Throughout our time in the Belize rainforest and here, we’ve met several enthusiastic members of an interesting human subculture known as “Birders.” We got to chat with the most avid – and hysterically funny – ones at the communal dining table one night. A retired college science professor and his wife have trekked around the world for the past 40 years creating a lengthy master list of sightings. They are setting out tomorrow with an experienced local guide to find four birds missing from their list. If they spotted just one of these four, their mission to the Osa Peninsula would be deemed wildly successful. Much to the guide’s dismay, all four of these birds were “LBBs” (“little brown birds”) that are near impossible to find in a dense rainforest. Our guide was thrilled as we became wildly excited when spotting an “IMB” (“impossible-to-miss bird)…like those aforementioned scarlet macaws.
Our days here are a spent hyper-relaxing during the heavy morning rains and leisurely exploring after lunch. Although quite thrilling to be 100′ off the ground, our tree platform excursion was a creature flop.

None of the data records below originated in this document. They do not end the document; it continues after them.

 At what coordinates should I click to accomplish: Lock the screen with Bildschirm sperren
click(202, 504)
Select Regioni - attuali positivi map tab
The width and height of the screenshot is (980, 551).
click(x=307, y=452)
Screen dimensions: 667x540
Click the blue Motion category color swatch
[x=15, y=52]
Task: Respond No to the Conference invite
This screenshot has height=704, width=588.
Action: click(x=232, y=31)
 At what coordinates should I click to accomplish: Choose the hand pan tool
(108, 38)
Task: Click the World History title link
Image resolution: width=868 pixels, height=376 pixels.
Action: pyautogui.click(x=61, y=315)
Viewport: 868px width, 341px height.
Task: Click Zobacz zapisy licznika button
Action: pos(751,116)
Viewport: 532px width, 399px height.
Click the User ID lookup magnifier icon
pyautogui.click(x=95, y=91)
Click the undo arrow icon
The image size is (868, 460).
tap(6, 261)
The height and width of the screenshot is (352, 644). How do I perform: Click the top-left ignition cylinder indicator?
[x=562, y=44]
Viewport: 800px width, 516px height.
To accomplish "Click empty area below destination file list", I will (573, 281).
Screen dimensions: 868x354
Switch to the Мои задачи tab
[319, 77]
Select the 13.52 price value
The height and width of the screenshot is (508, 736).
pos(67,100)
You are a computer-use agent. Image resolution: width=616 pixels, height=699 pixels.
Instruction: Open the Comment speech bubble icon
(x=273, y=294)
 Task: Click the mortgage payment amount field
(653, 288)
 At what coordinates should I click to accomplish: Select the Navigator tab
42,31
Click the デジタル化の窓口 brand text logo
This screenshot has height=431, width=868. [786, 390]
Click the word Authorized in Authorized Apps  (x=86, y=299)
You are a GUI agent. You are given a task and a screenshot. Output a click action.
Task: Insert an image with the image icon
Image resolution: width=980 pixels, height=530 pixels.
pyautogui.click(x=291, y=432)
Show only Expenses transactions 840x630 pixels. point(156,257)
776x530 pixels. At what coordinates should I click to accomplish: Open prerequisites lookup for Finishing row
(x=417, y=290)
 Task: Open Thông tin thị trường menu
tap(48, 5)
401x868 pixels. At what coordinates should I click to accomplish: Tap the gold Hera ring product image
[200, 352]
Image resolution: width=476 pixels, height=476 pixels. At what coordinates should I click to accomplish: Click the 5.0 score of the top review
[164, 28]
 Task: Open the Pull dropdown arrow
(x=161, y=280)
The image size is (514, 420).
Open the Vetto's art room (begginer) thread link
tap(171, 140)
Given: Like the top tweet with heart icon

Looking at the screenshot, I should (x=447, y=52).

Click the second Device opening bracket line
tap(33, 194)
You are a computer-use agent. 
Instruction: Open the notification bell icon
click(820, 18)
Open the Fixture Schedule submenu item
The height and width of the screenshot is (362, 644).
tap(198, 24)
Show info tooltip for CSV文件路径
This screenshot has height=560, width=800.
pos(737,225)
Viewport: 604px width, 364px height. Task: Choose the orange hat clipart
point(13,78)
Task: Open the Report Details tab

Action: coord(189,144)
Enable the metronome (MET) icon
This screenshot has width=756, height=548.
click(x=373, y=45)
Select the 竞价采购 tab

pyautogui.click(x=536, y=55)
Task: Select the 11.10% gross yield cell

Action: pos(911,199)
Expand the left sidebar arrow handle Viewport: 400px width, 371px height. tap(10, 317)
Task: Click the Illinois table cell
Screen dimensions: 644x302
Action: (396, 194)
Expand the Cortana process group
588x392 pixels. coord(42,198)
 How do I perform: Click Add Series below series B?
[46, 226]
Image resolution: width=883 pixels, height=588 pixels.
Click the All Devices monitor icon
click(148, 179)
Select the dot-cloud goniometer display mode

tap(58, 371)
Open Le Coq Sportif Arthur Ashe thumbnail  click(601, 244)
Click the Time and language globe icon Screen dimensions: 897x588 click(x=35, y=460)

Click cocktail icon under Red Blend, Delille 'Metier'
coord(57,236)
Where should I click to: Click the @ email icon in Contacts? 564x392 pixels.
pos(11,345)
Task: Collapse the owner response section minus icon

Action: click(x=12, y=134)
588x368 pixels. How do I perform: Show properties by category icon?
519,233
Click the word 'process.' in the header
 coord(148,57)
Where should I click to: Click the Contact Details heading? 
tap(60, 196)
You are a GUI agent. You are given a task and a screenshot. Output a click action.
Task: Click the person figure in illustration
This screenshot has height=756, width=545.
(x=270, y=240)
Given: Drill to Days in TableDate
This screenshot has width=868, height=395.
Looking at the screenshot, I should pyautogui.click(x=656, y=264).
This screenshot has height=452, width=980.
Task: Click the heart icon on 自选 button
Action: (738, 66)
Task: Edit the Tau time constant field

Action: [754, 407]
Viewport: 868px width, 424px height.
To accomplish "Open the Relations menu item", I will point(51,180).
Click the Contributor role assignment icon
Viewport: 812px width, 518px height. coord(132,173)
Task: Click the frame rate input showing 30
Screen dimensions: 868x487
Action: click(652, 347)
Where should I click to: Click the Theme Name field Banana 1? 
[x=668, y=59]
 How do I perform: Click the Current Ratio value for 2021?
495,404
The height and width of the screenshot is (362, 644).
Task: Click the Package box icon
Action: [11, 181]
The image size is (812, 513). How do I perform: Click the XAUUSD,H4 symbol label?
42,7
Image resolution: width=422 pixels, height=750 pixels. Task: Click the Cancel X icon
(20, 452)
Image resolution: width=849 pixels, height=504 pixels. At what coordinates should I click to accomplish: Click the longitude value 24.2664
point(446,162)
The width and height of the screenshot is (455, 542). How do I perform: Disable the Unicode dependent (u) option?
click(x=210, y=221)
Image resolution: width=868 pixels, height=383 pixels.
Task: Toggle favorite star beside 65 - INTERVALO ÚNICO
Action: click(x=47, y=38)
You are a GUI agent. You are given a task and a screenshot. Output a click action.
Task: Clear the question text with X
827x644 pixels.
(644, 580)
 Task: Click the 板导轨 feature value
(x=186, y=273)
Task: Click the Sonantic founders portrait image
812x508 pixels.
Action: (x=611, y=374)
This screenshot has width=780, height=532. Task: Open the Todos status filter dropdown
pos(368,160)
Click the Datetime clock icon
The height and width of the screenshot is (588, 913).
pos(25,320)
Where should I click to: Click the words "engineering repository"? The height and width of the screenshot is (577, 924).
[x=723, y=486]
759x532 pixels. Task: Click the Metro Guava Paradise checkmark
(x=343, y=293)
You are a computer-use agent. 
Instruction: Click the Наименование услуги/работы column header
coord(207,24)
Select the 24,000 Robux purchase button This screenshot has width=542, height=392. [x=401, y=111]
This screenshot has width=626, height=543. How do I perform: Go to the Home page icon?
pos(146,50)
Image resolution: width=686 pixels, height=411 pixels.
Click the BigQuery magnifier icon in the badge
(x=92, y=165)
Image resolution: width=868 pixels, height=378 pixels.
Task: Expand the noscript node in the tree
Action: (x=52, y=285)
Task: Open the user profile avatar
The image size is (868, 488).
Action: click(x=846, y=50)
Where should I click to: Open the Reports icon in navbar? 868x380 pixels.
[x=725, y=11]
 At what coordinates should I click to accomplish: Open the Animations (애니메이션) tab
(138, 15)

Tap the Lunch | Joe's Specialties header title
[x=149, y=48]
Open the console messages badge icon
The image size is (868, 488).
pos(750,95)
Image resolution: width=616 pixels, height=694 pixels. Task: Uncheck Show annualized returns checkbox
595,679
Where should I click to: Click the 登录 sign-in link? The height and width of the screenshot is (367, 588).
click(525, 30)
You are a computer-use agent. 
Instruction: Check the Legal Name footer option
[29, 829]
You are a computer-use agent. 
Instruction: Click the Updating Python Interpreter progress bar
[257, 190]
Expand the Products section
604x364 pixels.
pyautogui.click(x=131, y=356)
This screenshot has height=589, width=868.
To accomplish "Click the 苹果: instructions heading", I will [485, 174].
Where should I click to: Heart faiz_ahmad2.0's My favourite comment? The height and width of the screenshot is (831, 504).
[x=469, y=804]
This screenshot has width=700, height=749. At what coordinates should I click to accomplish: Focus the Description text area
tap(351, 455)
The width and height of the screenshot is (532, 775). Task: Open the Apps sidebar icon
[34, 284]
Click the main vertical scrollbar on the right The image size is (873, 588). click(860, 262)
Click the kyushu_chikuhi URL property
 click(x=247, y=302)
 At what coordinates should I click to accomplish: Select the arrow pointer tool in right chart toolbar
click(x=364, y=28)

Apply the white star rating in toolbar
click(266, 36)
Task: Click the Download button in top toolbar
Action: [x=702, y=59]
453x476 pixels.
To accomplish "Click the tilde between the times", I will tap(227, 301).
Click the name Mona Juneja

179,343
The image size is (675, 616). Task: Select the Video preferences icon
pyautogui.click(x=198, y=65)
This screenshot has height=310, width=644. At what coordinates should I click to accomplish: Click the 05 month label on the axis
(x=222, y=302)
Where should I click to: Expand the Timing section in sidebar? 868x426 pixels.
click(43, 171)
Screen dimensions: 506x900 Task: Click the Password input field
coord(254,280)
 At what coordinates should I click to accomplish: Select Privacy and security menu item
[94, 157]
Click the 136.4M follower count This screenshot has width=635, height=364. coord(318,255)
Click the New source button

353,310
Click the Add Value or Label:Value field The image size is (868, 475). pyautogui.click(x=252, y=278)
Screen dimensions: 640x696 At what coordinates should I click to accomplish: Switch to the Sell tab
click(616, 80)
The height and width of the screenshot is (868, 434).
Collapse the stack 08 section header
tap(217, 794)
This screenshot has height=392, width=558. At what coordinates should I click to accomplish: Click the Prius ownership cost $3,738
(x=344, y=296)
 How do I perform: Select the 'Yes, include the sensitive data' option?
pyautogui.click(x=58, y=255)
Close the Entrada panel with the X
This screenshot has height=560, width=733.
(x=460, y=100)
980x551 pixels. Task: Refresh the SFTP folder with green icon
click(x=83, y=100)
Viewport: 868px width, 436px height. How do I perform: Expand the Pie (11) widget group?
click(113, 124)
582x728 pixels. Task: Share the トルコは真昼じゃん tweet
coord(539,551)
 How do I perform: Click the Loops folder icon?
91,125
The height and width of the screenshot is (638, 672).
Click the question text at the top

However, a guided trek into Corcovado National Park earned us some more howler and spider monkeys, a three-toed sloth, and a pair of coatimundis. (To be honest, I was pining over Nito.)
I began fantasizing about my first hot shower since leaving Lapa Rios. The moment we returned, I ignored the horrifying rumors that had been circulating through camp and headed for the shower brimming with optimism…only to find not only was there no hot water, there wasn’t even a hot knob, and somehow the water managed to be colder than the ocean.
A Day in San José
Wonders never cease. On the last of four Costa Rica rainforest hopper flights—this one from Carate to San José—my blood pressure didn’t even bobble while speeding down the miniature gravel runway, my heart didn’t skip a beat when (I swear) we grazed the tips of the trees, and I smiled as we wobbled and bobbed our way up into the clouds. I even chatted it up with the pilot and gazed out the window while saying a silent goodbye to the rainforest.
Our last day in San José wreaked havoc on our rainforest-ed senses. The grime, the crowds, the clusters of “las muchachas con un surpriso” standing on every street corner, the taxi’s driver’s warning against passport theft. But, the colorful and artsy Hotel Don Carlos helped assuage the pain. We surrendered our traveler dignity [and a few chuckles] to a guided tour of the Britt Coffee Plantation, then savored a final scrumptious dinner inside a former plantation mansion at Grano de Oro. As we ate our last course, our favorite fellow Corcovado camper showed up to gift us a heartfelt hug. A bittersweet ending to an amazing costa rica rainforest adventure.